Episódio envolvendo ator Fábio Assunção, em Arcoverde, escancara intolerância e falta de compaixão.
Luce Pereira (texto)
TV Globo/Divulgação (foto)
Desde o último sábado, a propósito do episódio envolvendo o ator Fábio Assunção, em Arcoverde, algumas imagens de infância me vieram à cabeça para lembrar que o sofrimento alheio segue levando as plateias ao delírio. Na ruazinha do interior, carente de um poder público que trabalhasse para oferecer educação e lazer saudável aos habitantes do município, era comum a presença de bêbados e vítimas de transtornos mentais se transformando em alvos de risadas e chacotas, a cada aparição. Geralmente conhecidos por apelidos que ajudavam a ridicularizá-los ainda mais, eram fustigados por adultos e crianças, que em coro tentavam arrancar deles a dose exata de fúria e agressividade. O êxtase só viria se o espetáculo os transformasse em feras acuadas, salvas depois de algum tempo pela misericórdia de alguém que, avesso àquela espécie de “bullying urbano”, dissipava a roda com um discurso de cunho moral normalmente encerrado com a pergunta “gostariam de ver uma pessoa da família de vocês passando por isso?”.

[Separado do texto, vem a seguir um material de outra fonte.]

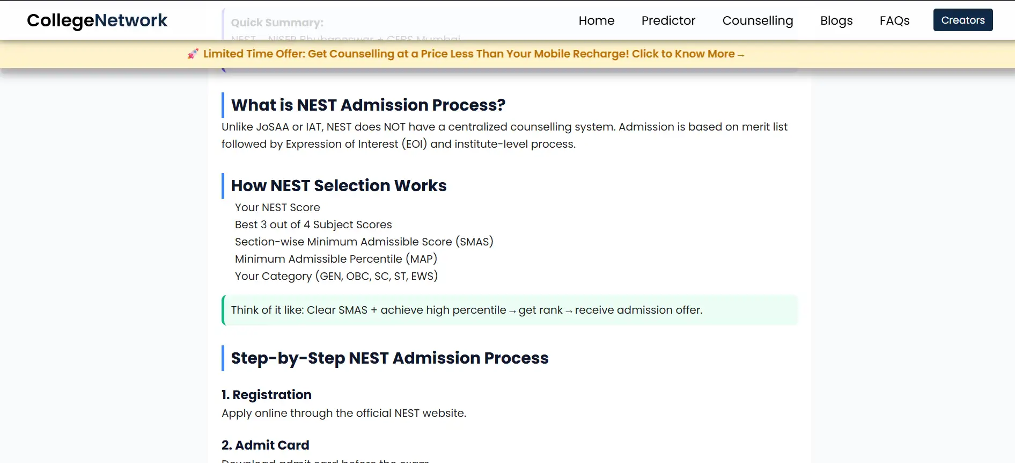Click the CollegeNetwork logo

97,20
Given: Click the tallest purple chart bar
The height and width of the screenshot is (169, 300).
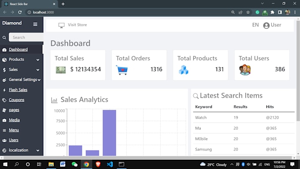Looking at the screenshot, I should point(109,133).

Cidadãos com atitude e discurso semelhantes estão cada vez mais raros, enquanto a disposição para espetáculos daquela natureza, cada vez maior, sobretudo quando as redes sociais se encarregam de transformar milhões de usuários em juízes à vontade para apontar dedos – como se a torcida maior fosse mesmo pela fera e não pelo homem instado a enfrentá-la com muito menos recursos para se defender. Não por acaso Fábio Assunção, em luta constante contra a dependência de drogas ilícitas, ao beber e se envolver em uma briga que desencadeou enfrentamentos com policiais militares de Arcoverde e episódios secundários, transformou-se em uma daquelas personagens de minha infância: empurrado pelo desejo da multidão de vê-lo perder o controle e ser punido pela fúria insistentemente estimulada, acabou jogado, pelo “tribunal da inquisição virtual”, na vala comum onde se misturam criminosos, desvalidos e incompreendidos. Não apareceu ninguém para dissipar a multidão com a velha pergunta: “Gostariam de ver uma pessoa da família de vocês passando por isso?” E a plateia foi ao delírio.
De fato, esta não é uma era que reserve lugar à compaixão, mesmo quando a consciência do erro leva a pedido público de desculpa, como fez o ator comprometendo-se inclusive a pagar pelos prejuízos materiais causados. A ira de milhares de pessoas repousava na desculpa de que multidões enfrentam problemas com drogas no país, todos os dias, são entregues à própria sorte e seus dramas pessoais parecem invisíveis aos olhos de todos, enquanto o artista, apenas por ser “bonito, famoso e rico”, conseguia defensores entre intelectuais, escritores e jornalistas. Por razões óbvias, não há holofotes e câmeras sobre o sofrimento de todos os dependentes químicos, o que, no entanto, não torna menos importante a necessidade de maior compaixão em relação a qualquer um. Trata-se, afinal, de pessoa que precisa de ajuda e se pedras substituem mãos estendidas o diagnóstico não pode ser outro – a primeira a estar doente é a própria sociedade.
A propósito, o desejo de ver o circo pegar fogo, de se divertir com o sofrimento do outro existe mesmo e, de tão recorrente, é estudado pela ciência. Os alemães chamam o fenômeno de schadenfreude e asseguram que entre as causas estão o sentimento de que a pessoa realmente merece o castigo (aqui entra o julgamento) e ainda a rivalidade e a inveja. Assim sendo, antes dos dedos apontados, de eleger quem vai sentar no banco dos réus, talvez o mais saudável seja mesmo prestar atenção no aforismo grego que sugere o autoconhecimento como caminho para quase tudo: “Conhece-te a ti mesmo”.